Stepping time can be disruptive for time-sensitive applications. Use this when drift is large and you need a fast correction, then confirm sync and sources again.
sudo chronyc makestep
# Re-verify:
timedatectl status
chronyc sources -v
ls -l /etc/chrony.conf
This is where you document or adjust servers/pools and local policy. If the environment uses internal NTP, this file is where you confirm what the host is configured to trust.
If the service is not running, start with
systemctl status
and then review logs. Fix the service state before trying to
validate sources or tracking output.
Confirm network reachability to NTP sources and verify at
least one source is selectable in
chronyc sources -v
. If sources are unreachable, investigate DNS, routing, and
firewall policy.
If nothing is marked with *, the host has not
selected a usable source. Confirm configuration and verify
you are not blocked upstream by egress controls.

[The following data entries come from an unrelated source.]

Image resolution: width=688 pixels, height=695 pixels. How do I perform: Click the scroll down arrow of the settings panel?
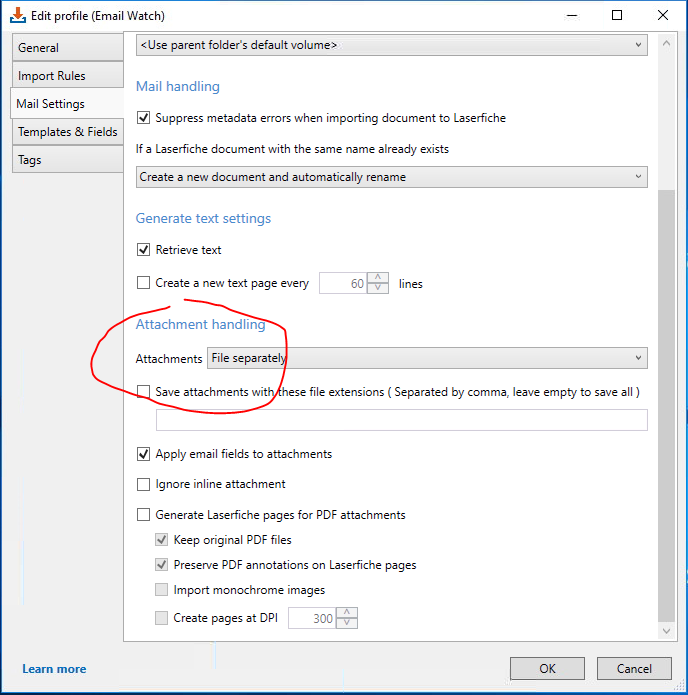(x=666, y=631)
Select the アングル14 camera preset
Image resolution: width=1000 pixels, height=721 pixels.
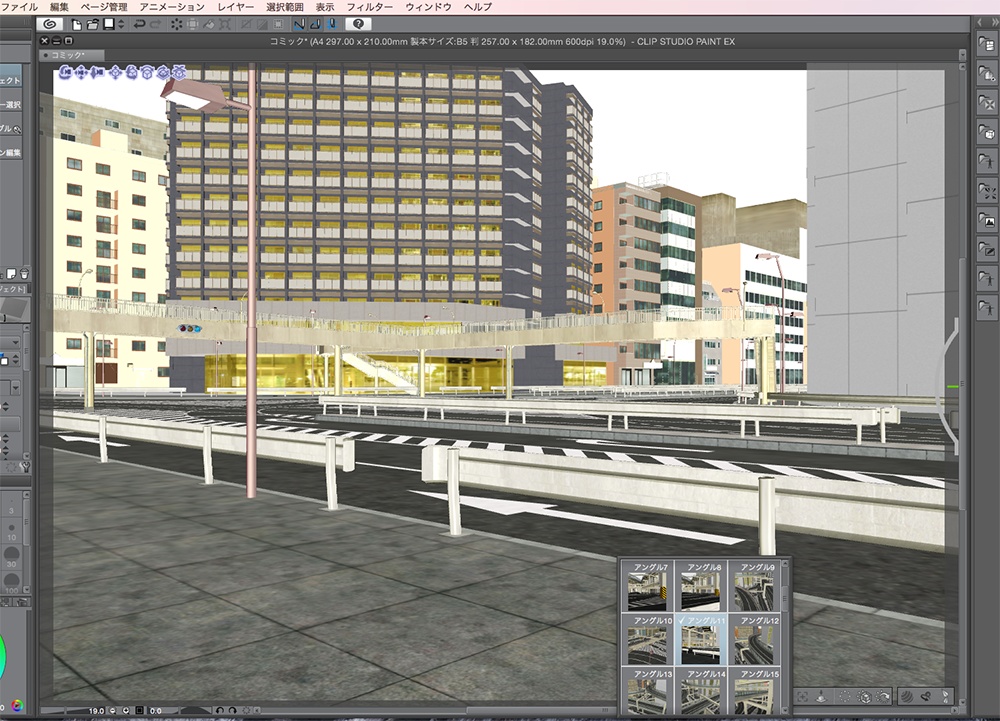pyautogui.click(x=702, y=695)
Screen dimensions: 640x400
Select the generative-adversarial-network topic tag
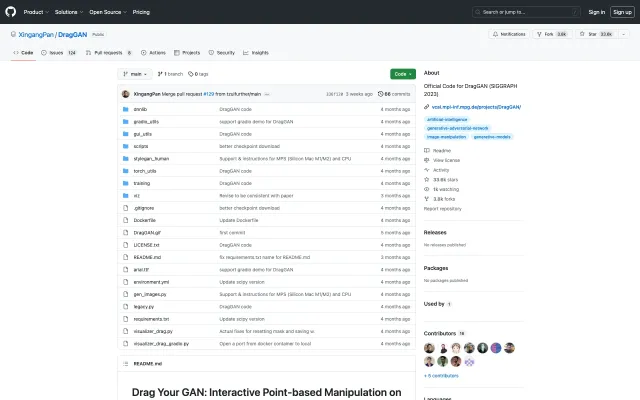(459, 127)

Stepping time can confuse systems that assume monotonic timestamps. If this is a risk, prefer gradual correction and coordinate the change window for sensitive workloads.

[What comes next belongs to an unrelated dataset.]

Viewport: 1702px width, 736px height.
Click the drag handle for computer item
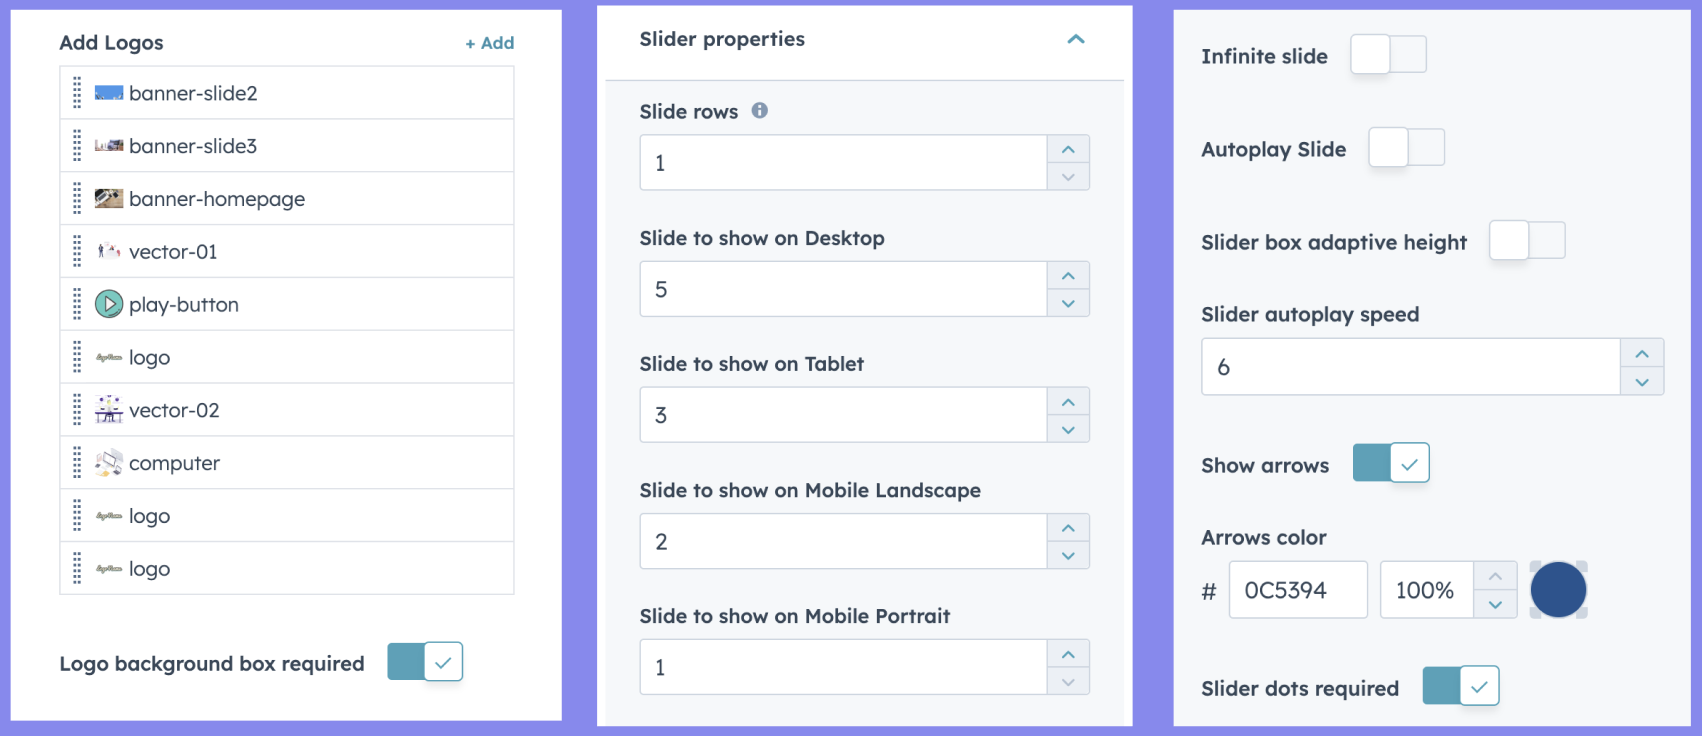[x=77, y=463]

This lab is non-destructive. Cleanup is confirming the service is enabled, the system reports synchronized time, and at least one usable source is selected.
systemctl is-enabled chronyd
systemctl is-active chronyd
timedatectl status
chronyc sources -v
chronyc tracking
timedatectl
reports the clock is synchronized and
chronyc sources
shows a selected source with stable tracking output.
dnf install chrony -y
: Installs the chrony package.
-y
: Automatically answers yes to prompts.
systemctl enable --now chronyd
: Enables chronyd at boot and starts it immediately.
--now
: Starts the service immediately after enabling.

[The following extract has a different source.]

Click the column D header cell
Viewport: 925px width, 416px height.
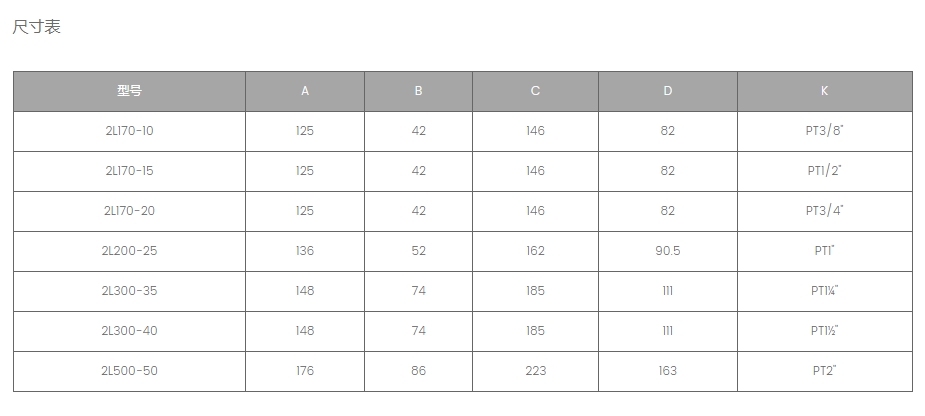(x=668, y=91)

systemctl status chronyd --no-pager
: Shows chronyd service status.
--no-pager
: Prints output without paging.
timedatectl status
: Shows system time settings and synchronization status.
chronyc sources -v
: Shows configured and active NTP sources.
-v
: Enables verbose output.
chronyc tracking
: Shows chrony tracking statistics (offset, stratum, reference source).
chronyc makestep
: Steps the clock to correct large drift.
ls -l /etc/chrony.conf
: Confirms the primary chrony configuration file path.
/etc/chrony.conf
: File containing chrony server/pool configuration and policy.